Coming as a conclusion, as I said, we gave
our report to Lockheed Martin on the 30th of August. Since
then, we’ve briefed a large number of customers. In addition to that,
Lockheed Martin actually asked our group to come back and they presented
to us their corrective action for all of the items that we had
recommended. They are off at the current time implementing the
corrective actions and their commitment of all of what I will call the
hard as opposed to employer morale kinds of items that they will have
complete by the 31st of December. Thank you very much.
General Shaud:Thank you very much,
Tom and Sheila. We appreciate the presentation. We do not lack for
questions. Yesterday, in the Wall Street Journal, Dr. Widnall, there was
an article with regard to Boeing and something called the responsible
engineer. Lockheed Martin, as Tom presented, stressed accountability and
oversight. Let me ask, the logical question that came from the audience
was: “How do we get there from here? What do we need to do to make
that happen?”
Dr.

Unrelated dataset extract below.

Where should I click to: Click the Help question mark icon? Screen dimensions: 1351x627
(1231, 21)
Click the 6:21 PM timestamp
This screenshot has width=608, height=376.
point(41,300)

Widnall: Boeing currently has a
job title called cognizant engineer and that is where you begin, but our
committee found that as this person is the one who is responsible for
hardware, but as that hardware moves through its life, and things happen
to us such as changes or testing, we found that the loop didn’t always
close. So, Boeing is instituting this basically new emphasis on changing
that job title, responsible engineering, going through a training and
certification program outlining what are the responsibilities--in other
words, making it a more rigorous program responsibility. That is,
basically deals with, this issue we talked about of engineering
accountability.
Mr. Young: If you went to Denver,
you would find a function they call product integrity engineer. If you
went to Sunnyvale, you would find the same thing, but called responsible
product engineer. These are people that have the responsibilities that
Sheila talked about. The thing that we found and I was highlighting is
that really is the level of person who looks after most of the hardware
and software on the vehicle and the critical ingredient is the
cradle-to-grave responsibility. They’ve got to be responsible not only
that it functions well in a test when it is at the component level, but
they also have to be responsible for how well it functions as an
integrated part of the vehicle review and test data at the Cape,
anomolies and post-flight as to how things performed in flight.

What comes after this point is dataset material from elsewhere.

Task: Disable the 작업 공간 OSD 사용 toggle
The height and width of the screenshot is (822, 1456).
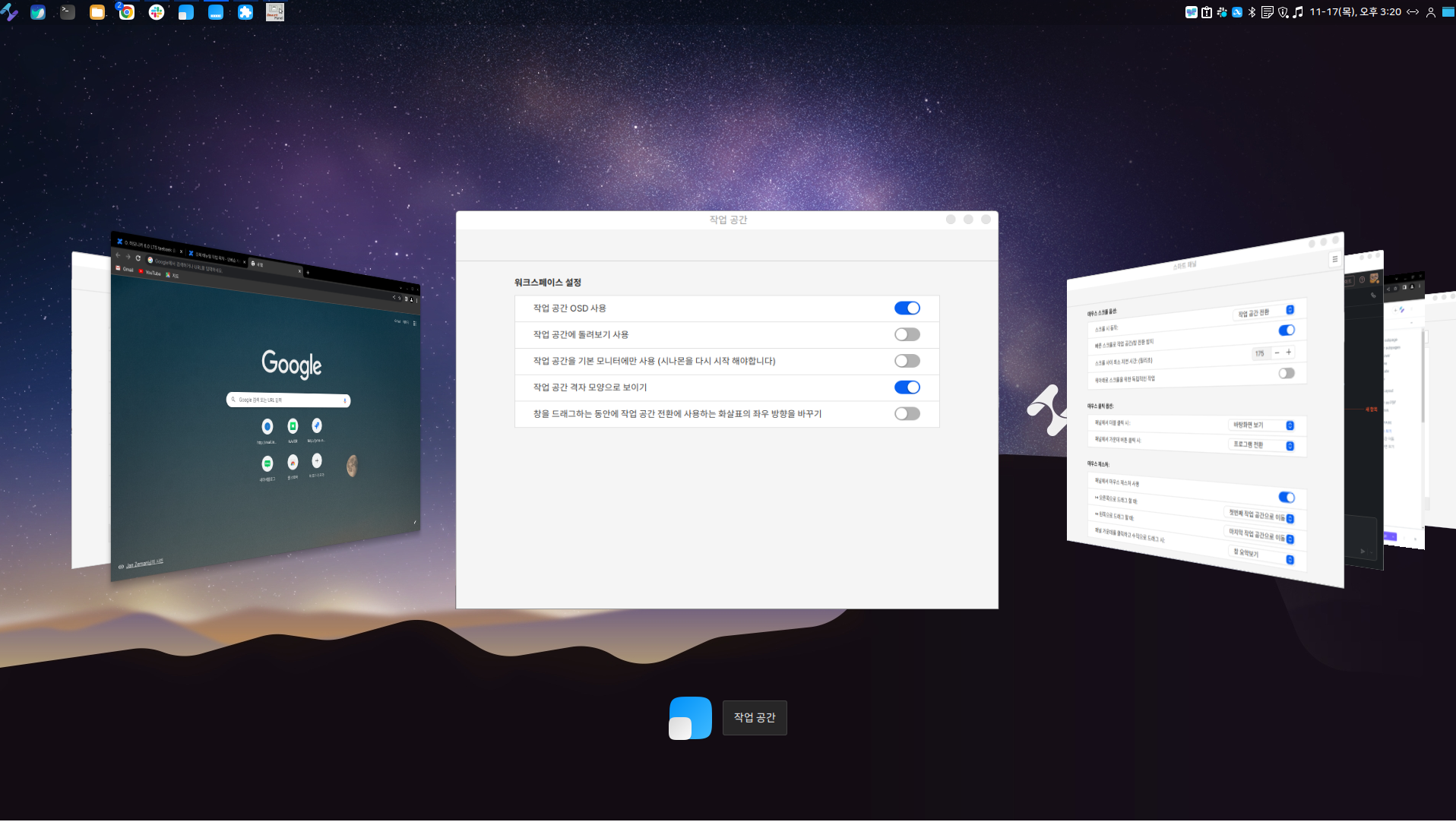Action: 907,308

General Shaud: The next question,
for Secretary Widnall. One of your Boeing mission review recommendations
was to invoke a more rigorous risk management process. The question is
this, how do you imagine the payload customer would be involved in that
process? Do you think there will be a difference between the involvement
of commercial and government customers? What would those differences be
and should there be differences?
Dr. Widnall: Several part question.
First of all, the fundamental issue of risk management lies with the
contractor, and in fact in the EELV program there is this specific
requirement of design reliability of 98 percent. Clearly the internal
processes of analyzing the risk of failure are fundamentally the
contractor responsibility. How does the customer get involved? I think
there can be another layer that is really the customer’s option. If it
is a government customer, that customer may want an additional level of
independent review. If it is a commercial customer, that level could be
an insurance layer or it could be a combination of insurance plus
insight gathered. I mean, certainly the insurers want very much to be
briefed about the capability, and in fact when we asked the insurers
what is it that they want, want they want is the contractor’s best
effort. They want to be assured that the contractor feels some sense, as
much as responsible, for the success of the mission as obviously they
do. I think, depending on the customer, there is a different layer that
could be put on part of mission assurance.

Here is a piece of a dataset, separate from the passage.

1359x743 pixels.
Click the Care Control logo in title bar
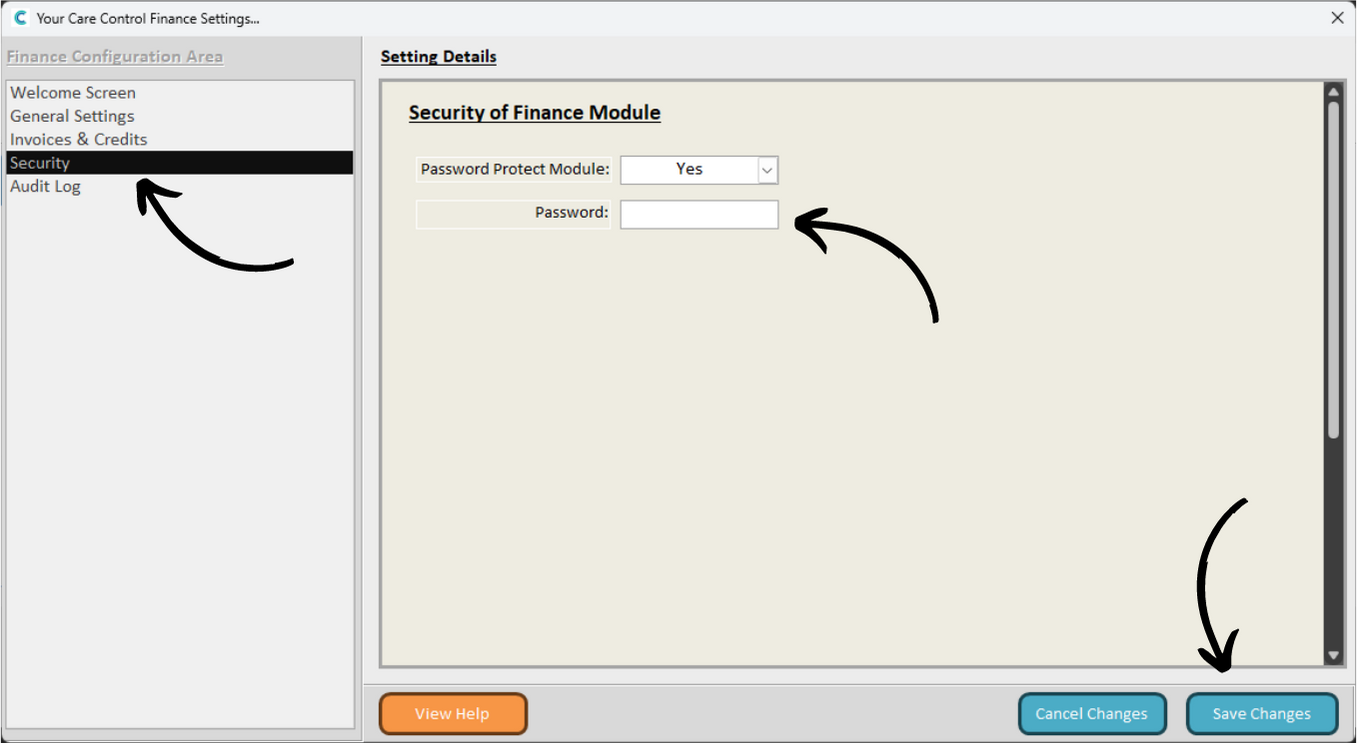click(19, 18)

General Shaud: Any comments, Tom, on
that general idea?
Mr. Young: The risk management
aspect is important. One of the items I would observe is you hear a lot
about the calculated reliability of vehicles and one of the things that
really struck us as we went through this is that most of the reasons
they fail is not in those calculations. That is an important factor and
you need to be careful not to get too much comfort from high numbers in
that regard.
General Shaud: Tom, it addresses one
of your remarks. It comes at this personnel issue that General Babbitt
gave answer to with regard to the Air Force. One of the findings of the
studies dealt with the loss of experienced personnel and their
expertise. How serious is that? Both in the launch business and
particularly in future R&D?
Mr. Young: I think it is a serious
problem. I touched on it. It is hard to replace experience. I will tell
you an interesting aspect. When we went through it, Tom Moorman really
got on this item pretty heavily when we were going through our group
interactions. We kept asking the human resources people about this
issue. No matter how Tom asked the question, and he tried every way he
could conceive of, it always came back that the quality of a work force
was measured by average years of service in the process. You could argue
that if you downsize maybe a work force gets better. The only reason I
am citing that, is at least in the part that we looked at, it is a
parameter that is hard to measure. It is hard to really appreciate the
impact that you have by losing experienced personnel, and it is because
of the age of the process, that way is going out. If you come back and
take individuals and you identify the key individuals that were involved
in making things work and looking at them disappear, then you can see
that it is a real serious problem. You mentioned earlier Norm Augustine.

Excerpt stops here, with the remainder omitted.